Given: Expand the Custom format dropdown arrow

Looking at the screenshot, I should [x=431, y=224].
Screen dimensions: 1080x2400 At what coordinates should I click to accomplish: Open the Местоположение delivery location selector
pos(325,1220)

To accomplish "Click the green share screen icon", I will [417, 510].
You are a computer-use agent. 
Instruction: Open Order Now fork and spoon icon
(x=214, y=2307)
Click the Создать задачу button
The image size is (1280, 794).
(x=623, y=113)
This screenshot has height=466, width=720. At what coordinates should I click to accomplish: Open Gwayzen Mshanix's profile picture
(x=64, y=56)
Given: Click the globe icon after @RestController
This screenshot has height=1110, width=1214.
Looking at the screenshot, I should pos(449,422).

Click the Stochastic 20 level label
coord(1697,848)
_ _ _ _
Task to carry out:
Retype the records above in full. Every word should match.

Reply to the exercise:
Given: Expand the Custom format dropdown arrow

Looking at the screenshot, I should [x=431, y=224].
Screen dimensions: 1080x2400 At what coordinates should I click to accomplish: Open the Местоположение delivery location selector
pos(325,1220)

To accomplish "Click the green share screen icon", I will [417, 510].
You are a computer-use agent. 
Instruction: Open Order Now fork and spoon icon
(x=214, y=2307)
Click the Создать задачу button
The image size is (1280, 794).
(x=623, y=113)
This screenshot has height=466, width=720. At what coordinates should I click to accomplish: Open Gwayzen Mshanix's profile picture
(x=64, y=56)
Given: Click the globe icon after @RestController
This screenshot has height=1110, width=1214.
Looking at the screenshot, I should pos(449,422).

Click the Stochastic 20 level label
coord(1697,848)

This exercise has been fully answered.